Предназначение (СИ) - Ярославцев Николай - Страница 104
- Предыдущая
- 104/122
- Следующая
-Славно рассудил! - Раздался яростный звонкий голос.
К их столу пробиралась Влада, гневно сверкая глазами.
-Как своих, так жалко. А коли чужой, так пропадай головушка за чужие грехи. И пусть его в чернй омут кто не попадя тянет. Так ли сказала?
-Здравствуй, княжна Владислава!
Старшина поднялся с лавки и поклонился, пряча от нее свой взгляд.
-Вот, повиниться пришел перед вами за худой прием.
-Слышала уж. – В голосе ясно и внятно проглядывался, еле сдерживаемый, гнев. – И как вы так сумели вил к себе приманить?

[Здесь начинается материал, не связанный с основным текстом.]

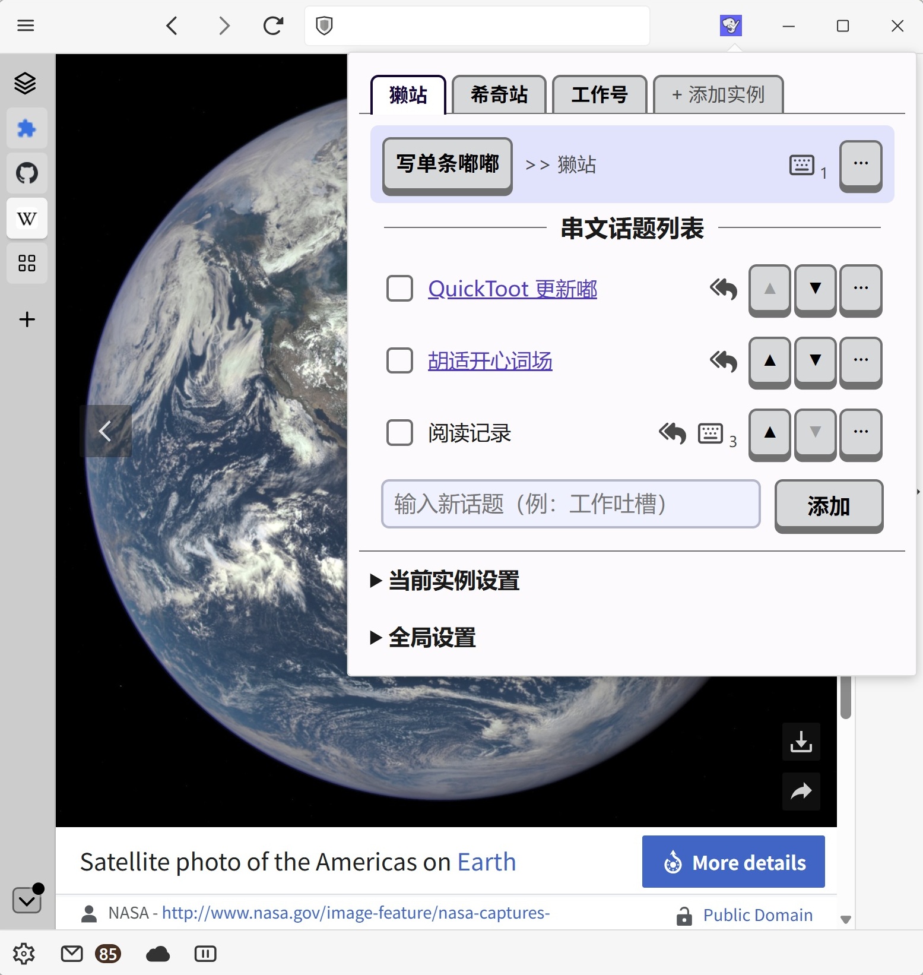Click the blue extensions puzzle icon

А я сплю, беды не чую. А беда, вот она, на лавке сидит и ногами побалтывает.
Казалось, скажи сейчас слово поперечное ей Колот, и в глаза вцепится.
Народ за спинами сдержанно зашумел.
-Пусть я без греха пока хожу, а захотят ли меня слушать? Не мечом же им грозить? Да и не хочу я мечом… И так настрадались, душой извелись, что в вирий для них дорогу закрыли.

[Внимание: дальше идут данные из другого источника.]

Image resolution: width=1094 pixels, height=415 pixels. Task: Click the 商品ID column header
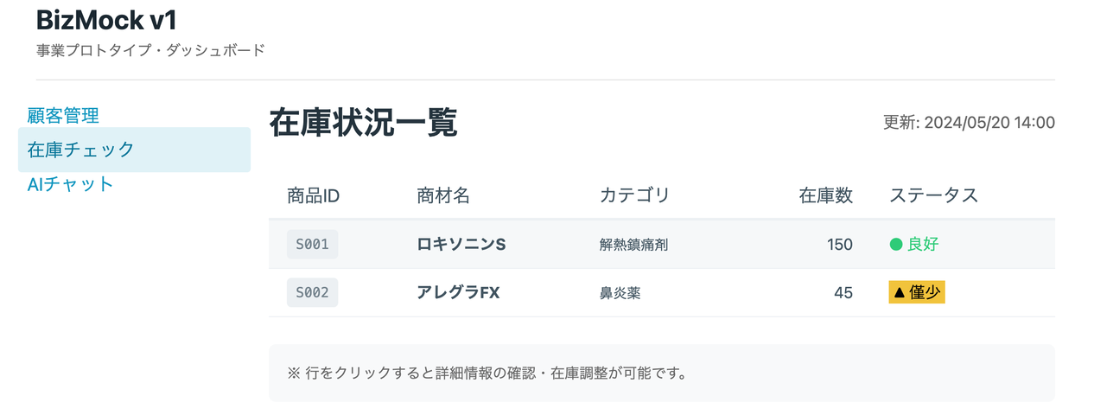coord(313,195)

-Да разве мы просим, чтобы ты им мечом грозил, твоя милость? Пусть скажут, в чем мы перед ними проступились, в чем вина наша? А дальше мы уж сами. – Заторопился Колот и повернулся к Владе. – Не утянут они его, княжна Владислава. Сила в нем необыкновенная. Передавали нам, как он град Остромыслов отстоял. И против вил устоит. А нет, так ты ему поможешь. Во с каким обломом справилась. Заметить не успели, как ты ему руку отвернула.
Старшина мотнул головой на печального мужика.
Владе последние слова Колота пришлись по душе. Но на всякий случай взяла Радогора за руку и беззлобно проворчала.
-Глаза закрыть не успеешь, как ты…
-Ладушка, люди просят. – Остановил он ее. – Помочь надо.
-Кому? Людям или вилам? – Спросила она, косясь на Колота сердитым глазом.
Радогор пожал плечами.
-Похоже, что тем и другим.
-С тобой пойду. – Решительно заявила она, независимо вскинула голову и покосилась на беднягу Колота, заживо поедая его взглядом. – Когда выходить прикажешь, сударь старшина?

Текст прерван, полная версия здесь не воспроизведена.